天正のころ(一五七三~)、岩屋寺で修業に励む若い僧の姿がありました。名は宥海、伊賀の国、滝村の豪族、滝三河守保義の弟で、早くから仏門に入り、岩屋寺宥専和尚を慕ってここに来たのです。
天正七年九月、北畠信雄(織田信長の二男)は伊賀を攻め、滝村の七仏薬師院を焼きはらいました。三河守保義は懸命に迎え撃ちましたが、負けて戦死しました。
岩屋寺にあった宥海は兄の戦死を知り、故郷に帰って防備を固めました。天正九年(一五八一)織田信長は再び伊賀を攻め、四万五〇〇〇の軍勢が社寺を焼きはらい、伊賀の土豪はみな討ち死にしました。宥海は仏の加護で生き残り、牛ヶ峰に帰りましたが、師の宥専和尚はすでに他界して、師弟の再開はなりませんでした。

宥海は五輪塔を建てて師の菩提を弔っていましたが、天正十年十月、おもいがけなく信長が本能寺で明智光秀に殺されたのでした。安心した宥海は、故郷の滝村でお寺を継ぐことをきめ、岩屋寺にあった阿弥陀如来像や、弘法大師が唐から持ち帰ったという五鈷杵などを持って滝村へ帰り、七仏薬師院の跡に立派な滝仙寺を立てたのでした。

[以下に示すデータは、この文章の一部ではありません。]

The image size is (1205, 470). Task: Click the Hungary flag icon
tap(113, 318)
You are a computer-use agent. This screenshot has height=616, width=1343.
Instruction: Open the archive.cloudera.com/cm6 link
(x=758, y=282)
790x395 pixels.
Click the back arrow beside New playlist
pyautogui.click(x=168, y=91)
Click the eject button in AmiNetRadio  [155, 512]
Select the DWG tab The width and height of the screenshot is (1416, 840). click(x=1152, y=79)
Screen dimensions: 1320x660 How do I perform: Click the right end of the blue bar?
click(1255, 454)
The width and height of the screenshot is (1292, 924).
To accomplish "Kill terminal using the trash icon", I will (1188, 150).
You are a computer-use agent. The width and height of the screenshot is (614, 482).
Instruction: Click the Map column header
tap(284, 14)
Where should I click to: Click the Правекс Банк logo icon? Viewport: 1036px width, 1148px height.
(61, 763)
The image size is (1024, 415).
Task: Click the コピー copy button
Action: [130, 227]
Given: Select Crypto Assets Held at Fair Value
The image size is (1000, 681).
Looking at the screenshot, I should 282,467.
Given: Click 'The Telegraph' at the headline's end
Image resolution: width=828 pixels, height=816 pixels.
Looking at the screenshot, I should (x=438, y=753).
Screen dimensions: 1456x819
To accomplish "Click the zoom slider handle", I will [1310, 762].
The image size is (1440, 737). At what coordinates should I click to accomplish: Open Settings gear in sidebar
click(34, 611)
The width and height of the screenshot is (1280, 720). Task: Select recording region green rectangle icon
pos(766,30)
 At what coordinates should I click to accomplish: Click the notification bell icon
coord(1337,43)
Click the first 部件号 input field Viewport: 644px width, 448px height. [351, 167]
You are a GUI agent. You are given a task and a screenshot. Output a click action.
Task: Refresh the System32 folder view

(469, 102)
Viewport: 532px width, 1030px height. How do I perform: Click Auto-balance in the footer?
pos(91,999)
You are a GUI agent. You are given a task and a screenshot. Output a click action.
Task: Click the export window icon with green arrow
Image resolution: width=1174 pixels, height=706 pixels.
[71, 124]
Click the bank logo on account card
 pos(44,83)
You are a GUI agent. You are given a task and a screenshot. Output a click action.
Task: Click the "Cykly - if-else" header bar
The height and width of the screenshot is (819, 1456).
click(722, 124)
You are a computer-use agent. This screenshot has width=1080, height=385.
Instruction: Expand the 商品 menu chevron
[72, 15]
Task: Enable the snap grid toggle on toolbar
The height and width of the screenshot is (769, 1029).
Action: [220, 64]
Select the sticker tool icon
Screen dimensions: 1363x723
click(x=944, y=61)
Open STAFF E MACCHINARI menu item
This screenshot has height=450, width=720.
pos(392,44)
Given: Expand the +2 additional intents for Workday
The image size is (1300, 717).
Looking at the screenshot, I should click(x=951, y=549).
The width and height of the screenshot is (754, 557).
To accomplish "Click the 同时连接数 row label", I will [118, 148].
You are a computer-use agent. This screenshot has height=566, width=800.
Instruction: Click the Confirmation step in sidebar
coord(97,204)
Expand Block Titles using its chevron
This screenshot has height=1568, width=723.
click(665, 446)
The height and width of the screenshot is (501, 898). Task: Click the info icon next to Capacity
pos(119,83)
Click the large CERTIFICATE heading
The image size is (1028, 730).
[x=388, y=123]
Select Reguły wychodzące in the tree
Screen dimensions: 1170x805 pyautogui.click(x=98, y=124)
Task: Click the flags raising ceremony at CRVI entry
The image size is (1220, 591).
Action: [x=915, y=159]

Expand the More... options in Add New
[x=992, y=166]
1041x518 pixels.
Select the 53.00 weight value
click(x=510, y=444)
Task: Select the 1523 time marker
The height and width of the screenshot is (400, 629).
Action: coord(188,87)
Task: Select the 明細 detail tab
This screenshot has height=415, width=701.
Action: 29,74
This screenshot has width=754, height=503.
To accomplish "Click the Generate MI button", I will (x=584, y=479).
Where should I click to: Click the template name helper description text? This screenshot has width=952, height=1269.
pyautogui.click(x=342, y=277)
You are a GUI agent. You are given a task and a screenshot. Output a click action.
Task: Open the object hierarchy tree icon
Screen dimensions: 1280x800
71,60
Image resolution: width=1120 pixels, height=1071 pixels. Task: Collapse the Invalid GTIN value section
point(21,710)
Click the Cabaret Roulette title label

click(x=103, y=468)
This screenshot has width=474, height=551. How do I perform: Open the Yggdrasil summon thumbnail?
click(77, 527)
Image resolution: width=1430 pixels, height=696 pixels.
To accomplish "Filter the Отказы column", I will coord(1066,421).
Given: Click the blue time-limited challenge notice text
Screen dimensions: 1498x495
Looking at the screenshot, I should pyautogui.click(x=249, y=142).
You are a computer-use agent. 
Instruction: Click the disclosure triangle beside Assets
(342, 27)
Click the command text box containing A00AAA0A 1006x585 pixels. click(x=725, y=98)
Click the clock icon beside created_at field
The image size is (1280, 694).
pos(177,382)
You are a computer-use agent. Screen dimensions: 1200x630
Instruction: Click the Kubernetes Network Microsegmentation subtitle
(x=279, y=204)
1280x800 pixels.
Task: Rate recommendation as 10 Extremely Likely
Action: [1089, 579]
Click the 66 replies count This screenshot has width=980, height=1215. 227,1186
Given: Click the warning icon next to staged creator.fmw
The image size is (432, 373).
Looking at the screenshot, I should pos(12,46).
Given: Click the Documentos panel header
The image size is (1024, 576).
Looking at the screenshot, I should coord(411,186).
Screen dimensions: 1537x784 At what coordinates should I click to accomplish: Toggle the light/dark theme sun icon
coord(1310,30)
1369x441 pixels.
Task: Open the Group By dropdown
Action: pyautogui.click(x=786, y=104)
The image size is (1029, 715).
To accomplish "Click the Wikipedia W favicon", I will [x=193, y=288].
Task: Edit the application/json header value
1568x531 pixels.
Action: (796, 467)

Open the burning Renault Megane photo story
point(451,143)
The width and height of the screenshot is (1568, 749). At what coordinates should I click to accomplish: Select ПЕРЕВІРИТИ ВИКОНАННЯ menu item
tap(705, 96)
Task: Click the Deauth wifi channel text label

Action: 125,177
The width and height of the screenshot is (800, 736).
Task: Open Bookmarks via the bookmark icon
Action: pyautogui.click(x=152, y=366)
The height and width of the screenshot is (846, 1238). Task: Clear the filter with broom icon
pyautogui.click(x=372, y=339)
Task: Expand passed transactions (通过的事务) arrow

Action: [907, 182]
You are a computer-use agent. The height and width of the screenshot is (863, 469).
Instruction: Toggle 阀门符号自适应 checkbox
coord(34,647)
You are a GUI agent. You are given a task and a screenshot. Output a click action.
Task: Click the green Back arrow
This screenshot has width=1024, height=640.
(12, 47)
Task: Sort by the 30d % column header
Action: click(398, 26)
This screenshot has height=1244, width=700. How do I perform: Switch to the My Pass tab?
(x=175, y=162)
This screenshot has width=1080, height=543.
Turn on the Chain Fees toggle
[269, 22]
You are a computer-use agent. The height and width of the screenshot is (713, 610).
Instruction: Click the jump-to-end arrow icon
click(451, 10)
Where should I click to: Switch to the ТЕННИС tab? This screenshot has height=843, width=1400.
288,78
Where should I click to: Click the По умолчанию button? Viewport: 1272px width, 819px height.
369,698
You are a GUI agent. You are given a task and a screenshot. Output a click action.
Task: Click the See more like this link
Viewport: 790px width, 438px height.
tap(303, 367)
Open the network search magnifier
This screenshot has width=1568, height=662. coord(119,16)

2岩屋、枡型は開山以来、人々の霊場として広まったのですが、世の流れと、とくに明治元年(一八六八)の神仏分離令によって起きた廃仏棄釈の波により、荒れ果てるままとなりました。
降って明治二十五年(一八九三)九月、北野西村の人びとが枡型岩に足場を組んで、枡型を開き、一般に公開しました。それは弘法大師が岩屋の大日如来と、もう一か所奈良市丹生町のソガオ地蔵像を岩に彫る時、使ったと伝えられるのみとつちが枡型に納められてあるのを公開し、霊場を明らかにすることにありました。
この開扉の大法会によって、岩屋・枡型は広く世に知られるようになり、枡型大師・ソガオ地蔵の巡礼が流行したのでありました。
布目ダムの流れを真下に見下ろす牛ヶ峰の岩屋・枡型は今幾多の歴史の謎を秘めながら、村内外の人々が目を見張る探訪の地となっています。